The Foreign Ministry early on Saturday said the strikes aimed to block a probe by the Organisation for the Prohibition of Chemical Weapons, a global watchdog.

"The timing of the aggression coincides with the arrival of OPCW mission to Syria to investigate the alleged chemical attack in Douma, and mainly aims at hindering the mission's work and preempting its results," it said in comments carried by state news agency SANA.

The ministry said it was an "attempt to block the exposure of their lies and fabrications".

US, British and French forces pounded Syria with strikes early on Saturday after a suspected gas attack killed dozens of people last week, in the biggest intervention by Western powers against Syrian President Bashar al-Assad.

Syrian state television said government air defence systems were responding to "the American aggression" and aired video of missiles being fired into a dark night sky.

It was not clear if they hit anything. It reported that 13 missiles had been shot down by Syrian air defences near Al-Kiswa, a town south of Damascus.

The US-led attack on Syria will be seen as limited if it is now over and there is no second round of strikes, said a senior official in the regional alliance that has supported President Assad in the Syrian war.

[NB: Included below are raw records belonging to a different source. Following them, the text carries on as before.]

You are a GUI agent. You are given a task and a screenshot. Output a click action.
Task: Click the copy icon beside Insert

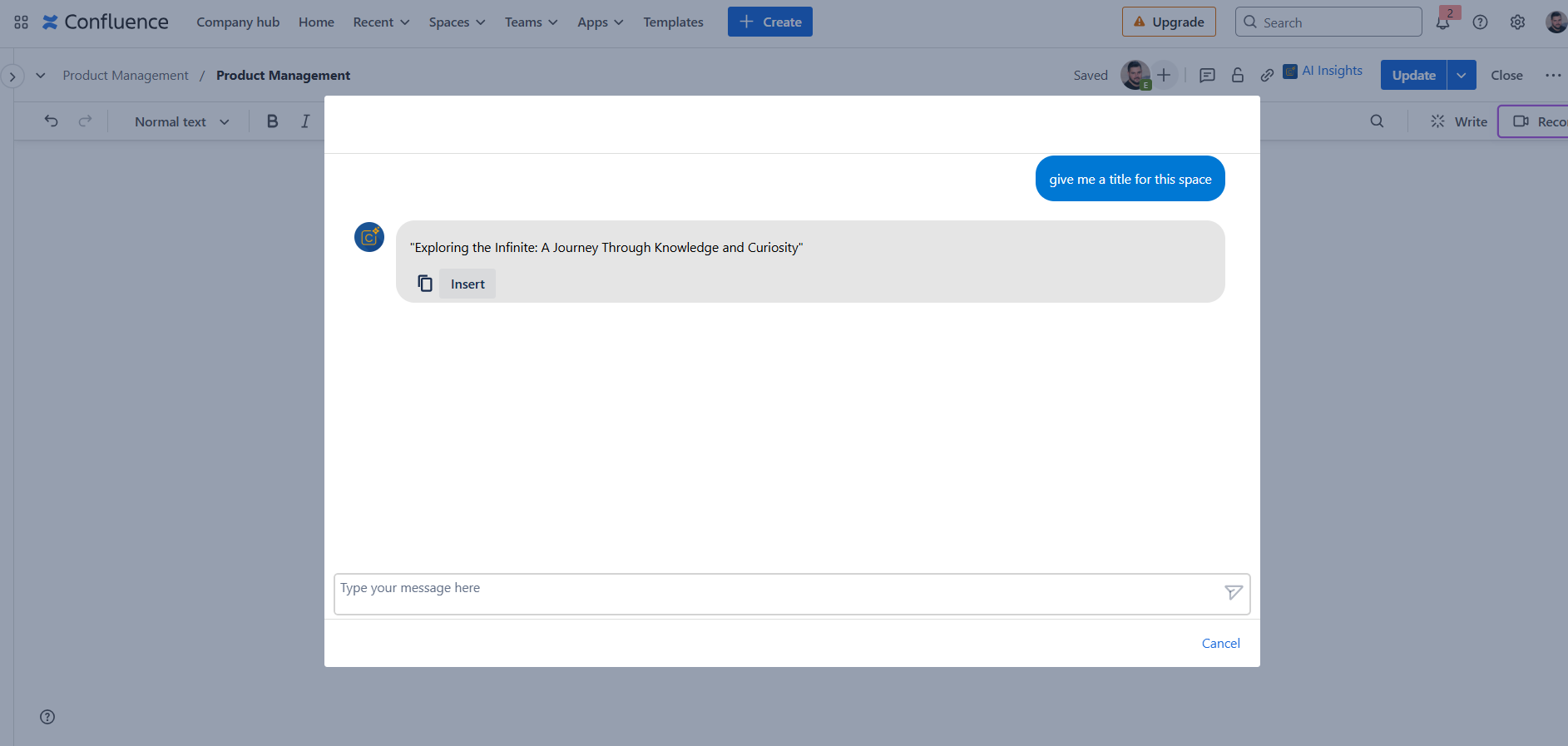(424, 284)
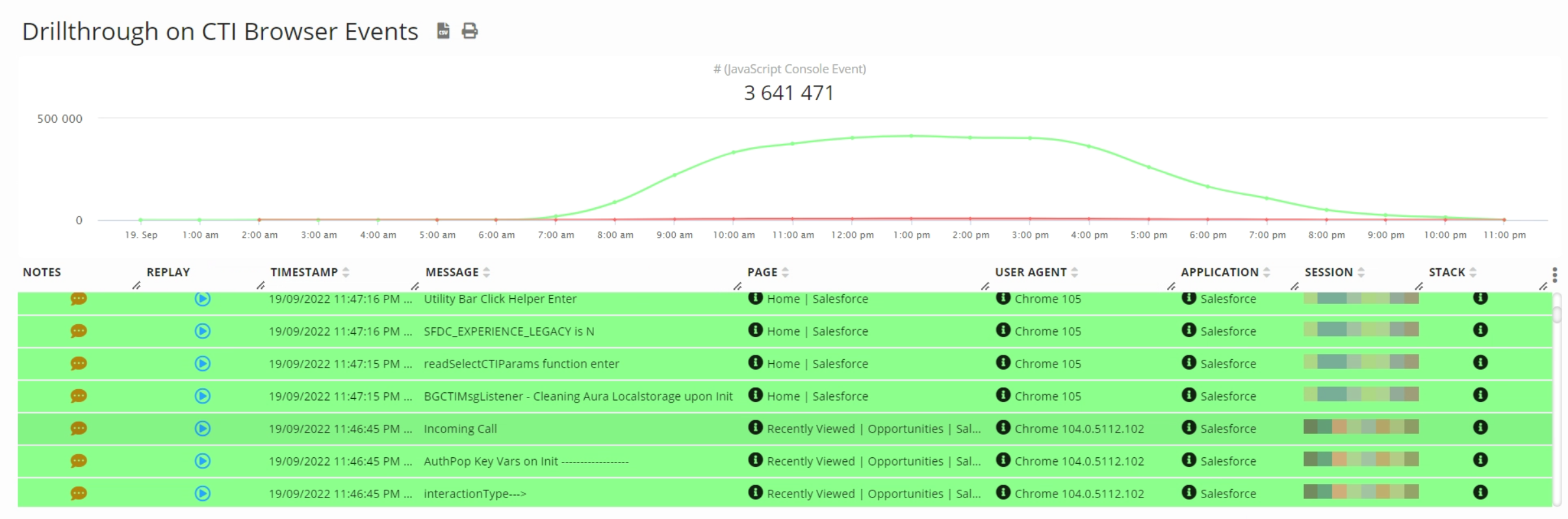Click application info icon in interactionType row

(1189, 492)
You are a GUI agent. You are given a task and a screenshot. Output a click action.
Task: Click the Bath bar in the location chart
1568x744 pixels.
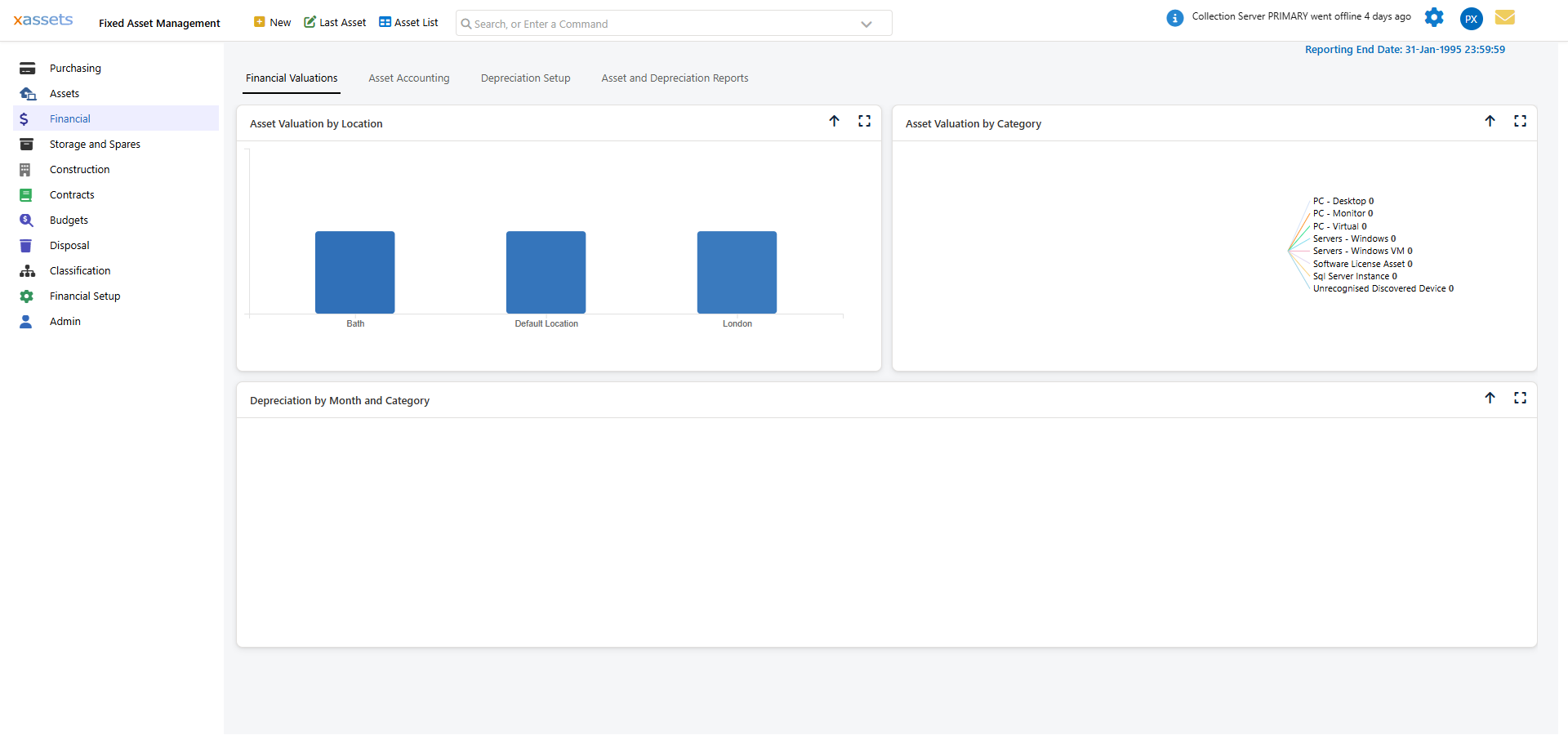click(x=354, y=272)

"If it is finished, and there is no second round, it will be considered limited," the official told Reuters.

The official said the Syrian government and its allies have "absorbed" the US-led attack and the targeted sites were evacuated days ago thanks to a warning from Russia.

"We have absorbed the strike," the official told Reuters.

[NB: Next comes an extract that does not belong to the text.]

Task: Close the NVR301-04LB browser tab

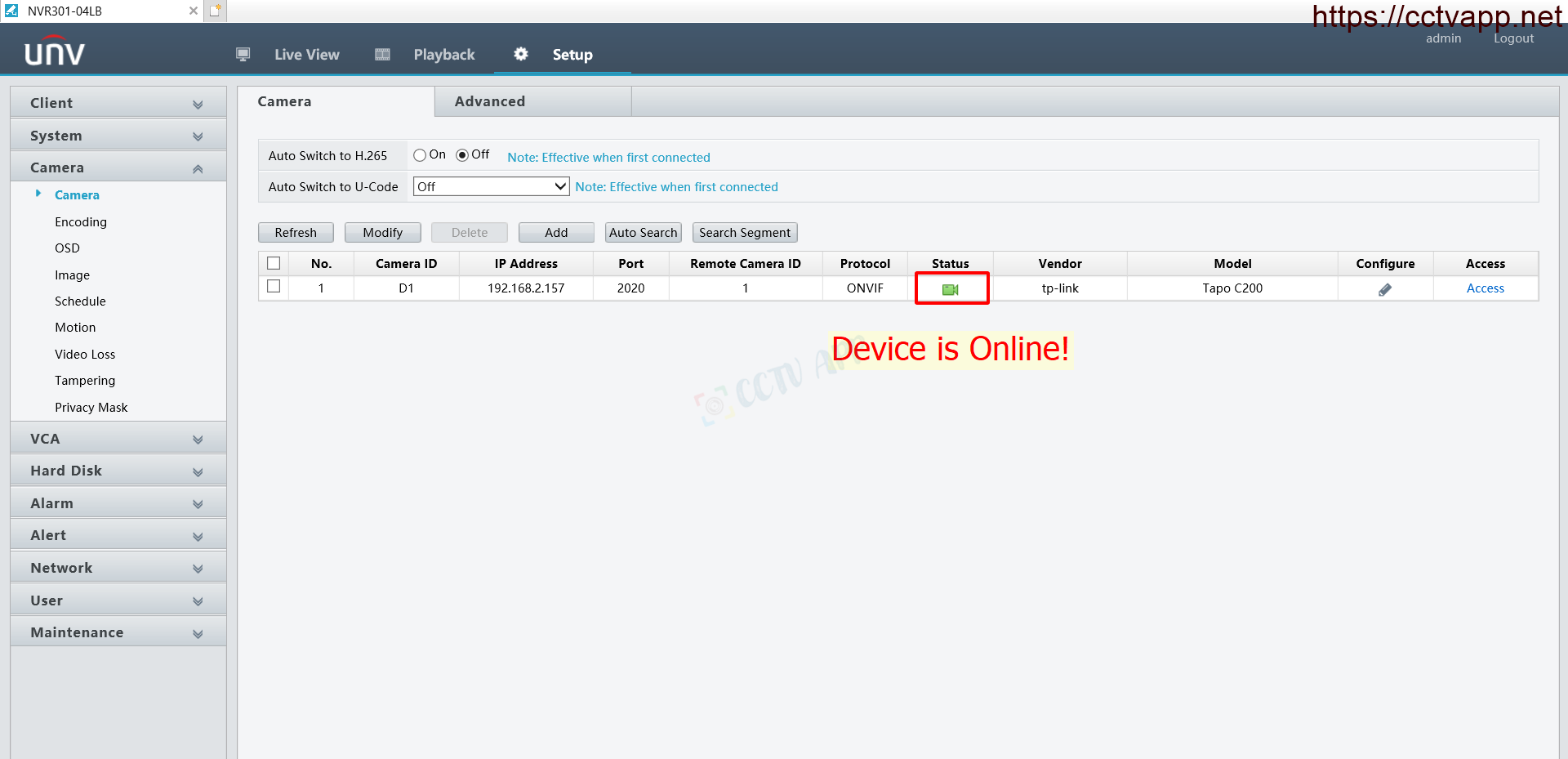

"We had an early warning of the strike from the Russians ... and all military bases were evacuated a few days ago," the official said.

State media published images of a cloud of reddish smoke hanging over the capital.

But it said skies were clear over Aleppo in the north, Hasakeh in the north-east, and Latakia and Tartus along the western coast, where key Syrian and Russian military installations are located.

Syrian state TV said the attack was being confronted by the pro-Damascus "anti-terror axis", a phrase suggesting that Mr Assad's foreign allies, Iran and Russia, may be helping to defend Syria.

Syrian opposition leader Nasra al-Hariri called on Saturday for an end to what he described as all attacks against civilians by the Syrian state and its allies, whether using chemical or conventional weapons.

"Maybe the regime will not use chemical weapons again, but it will not hesitate to use weapons the international community has allowed it, such as barrel bombs and cluster bombs," Hariri, head of the main Syrian opposition bloc, said in a tweet.